TBILISI, DFWatch – The Azerbaijani government warns its citizens about visiting Georgia’s occupied territories.
The warning is more matter-of-fact than a previous warning from the Kremlin to Russians who might be tempted to go to Georgia after a visa is no longer needed for them.
Russia’s foreign ministry wrote that visitors might be systematically repressed and detained by Georgian special services during their stay. But rather than discouraging visits to Georgia per se, Azerbaijani authorities are warning their citizens only against violating the ban on visiting the breakaway regions without following correct procedures.
The reason for the warnings is that Georgia recently started to enforce a ban on entering or exiting the breakaway regions Akbazia and South Ossetia without express permission from Tbilisi. Entering through the border with Russia has been illegal since 2008 after a law on the occupied territories was passed in the wake of the South Ossetian war that year.
Arrests for violating the ban started in 2009, but it is only recently that such a case has gone as far as to court. Violations are punishable by up to four years in jail, but in the only verdict so far, the court only gave the violator, a Russian businessman who had visited Abkhazia, a fine.

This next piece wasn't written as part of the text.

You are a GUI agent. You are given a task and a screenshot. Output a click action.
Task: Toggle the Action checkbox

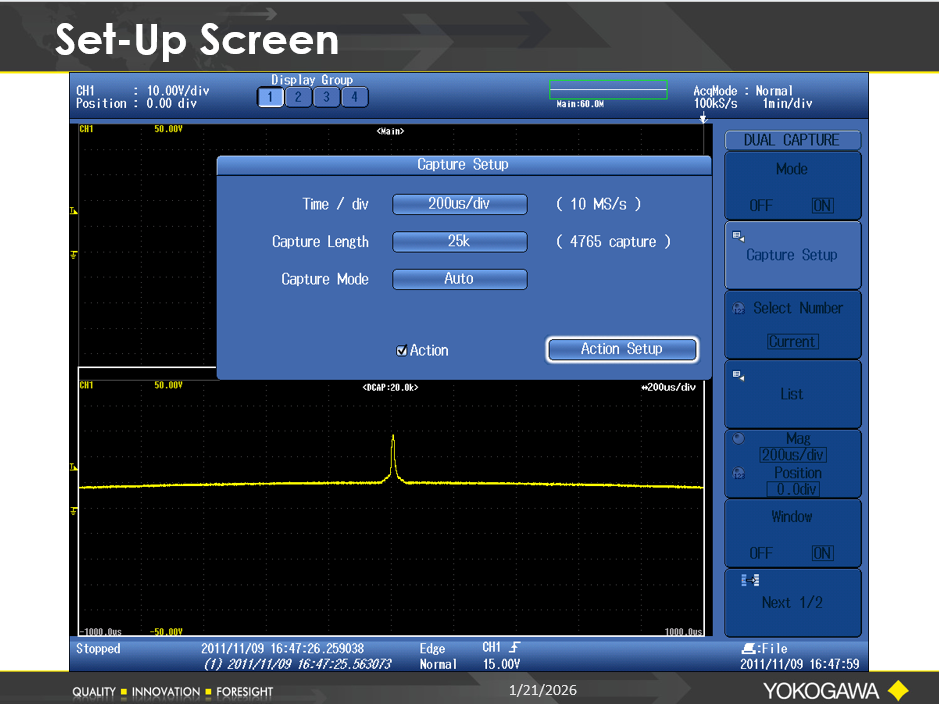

“The Ministry of Foreign Affairs of the Republic of Azerbaijan calls on the citizens of the Republic of Azerbaijan to refrain themselves from traveling to those territories of Georgia, which are not controlled by its Government, without permission of the relevant Georgian authorities. Under Georgian legislation these trips are considered illegal and the travelers would be punished accordingly,” Azerbaijan’s foreign ministry writes in a statement directed at its own citizens.